Collection entries

Segment Open

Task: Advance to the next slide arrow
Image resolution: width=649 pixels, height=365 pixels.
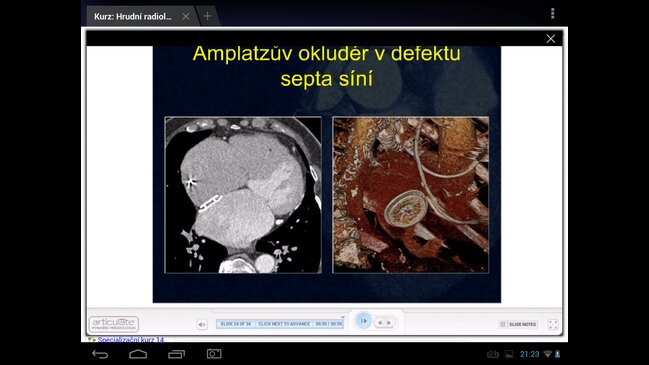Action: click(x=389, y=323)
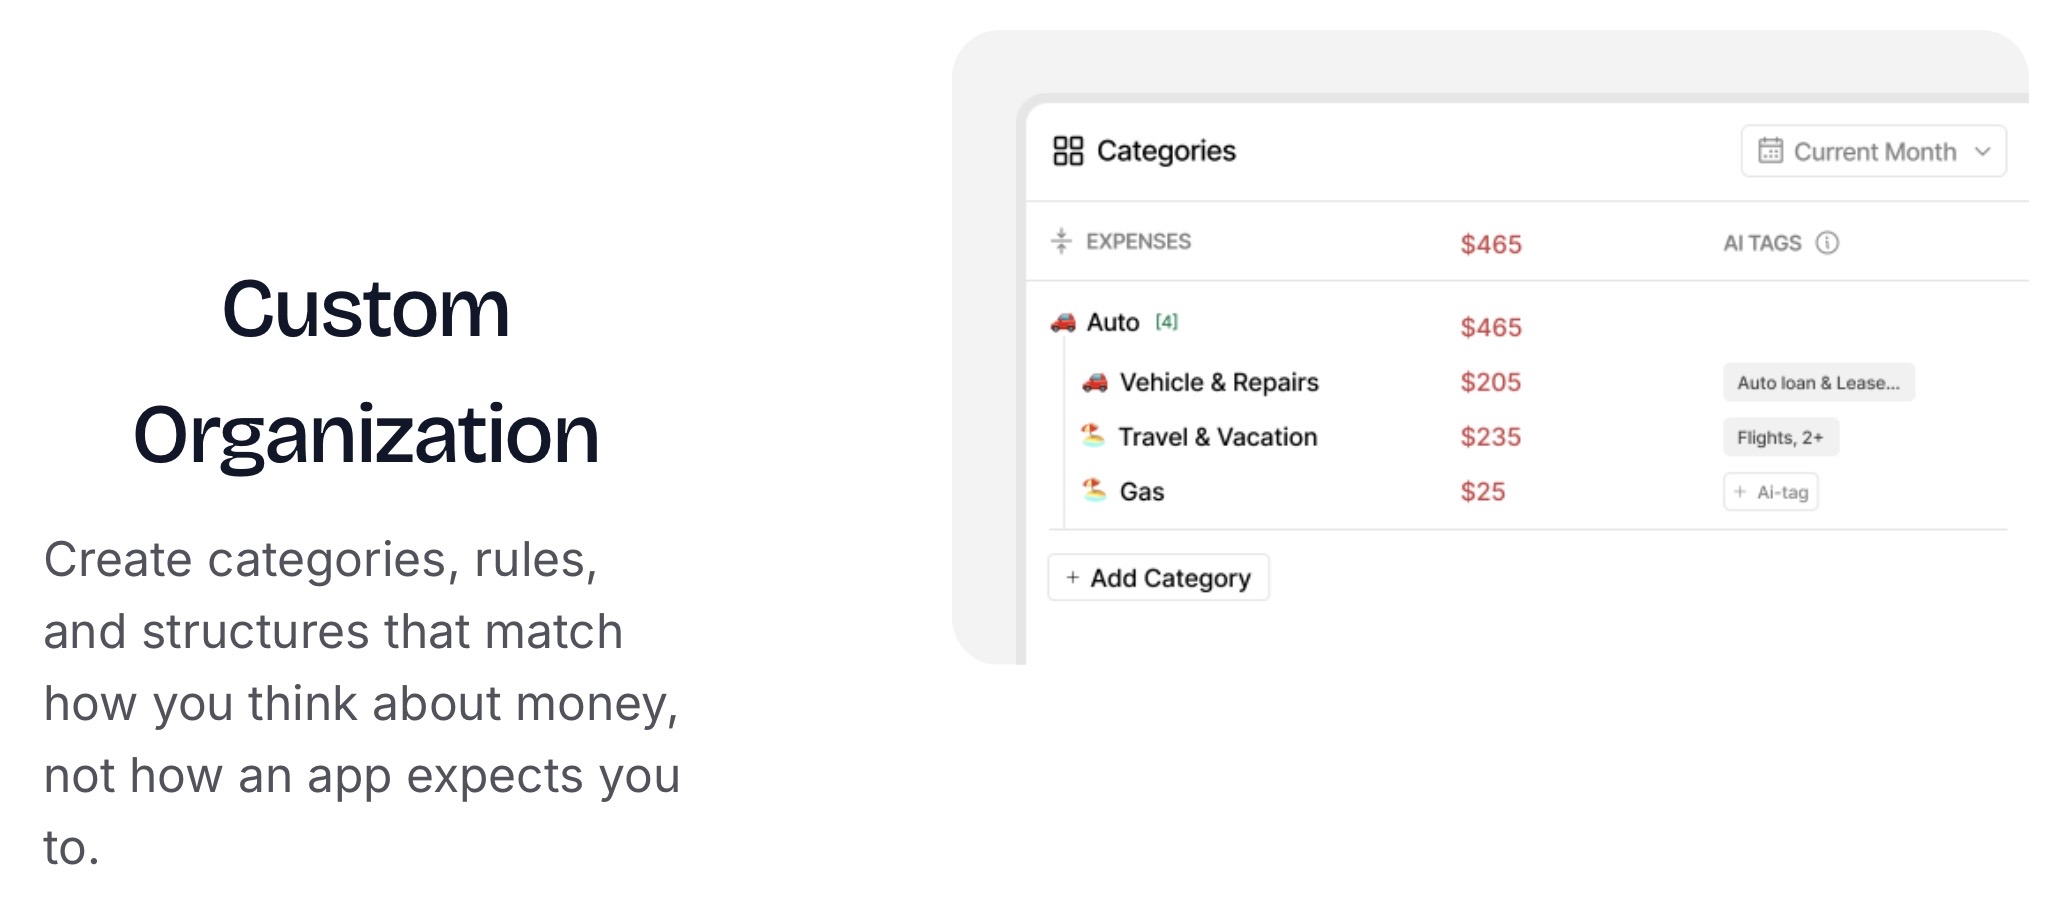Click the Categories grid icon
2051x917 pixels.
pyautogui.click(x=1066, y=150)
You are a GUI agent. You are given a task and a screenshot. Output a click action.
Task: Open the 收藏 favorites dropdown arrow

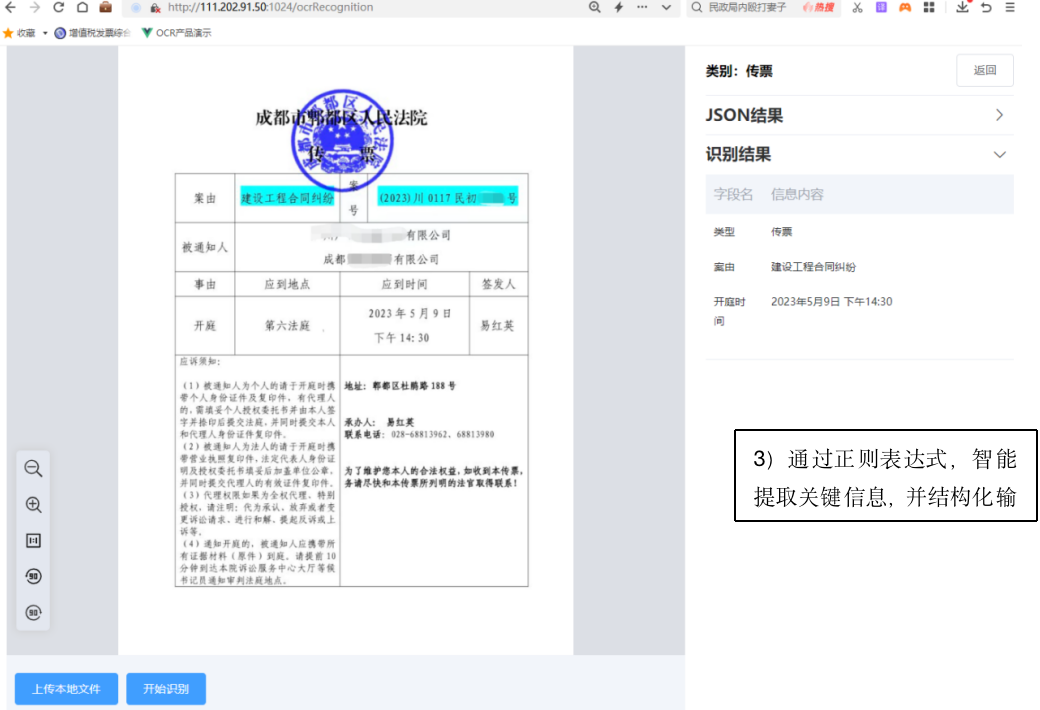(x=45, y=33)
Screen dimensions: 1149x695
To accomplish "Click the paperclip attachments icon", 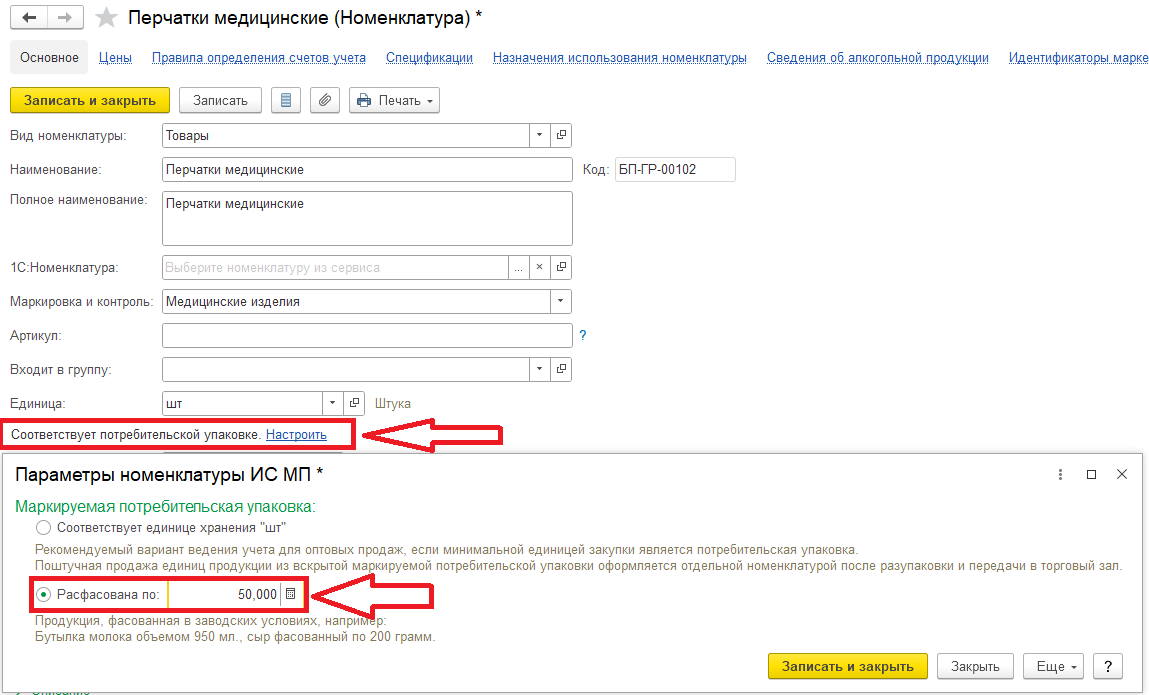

Segment Closed

Exercise prompt:
Repeat the data exactly as given. Keep every picture out of the copy.

Exercise response:
Task: Advance to the next slide arrow
Image resolution: width=649 pixels, height=365 pixels.
Action: click(x=389, y=323)
Click the Categories grid icon
2051x917 pixels.
pyautogui.click(x=1066, y=150)
You are a GUI agent. You are given a task and a screenshot. Output a click action.
Task: Open the 收藏 favorites dropdown arrow

(x=45, y=33)
Screen dimensions: 1149x695
To accomplish "Click the paperclip attachments icon", 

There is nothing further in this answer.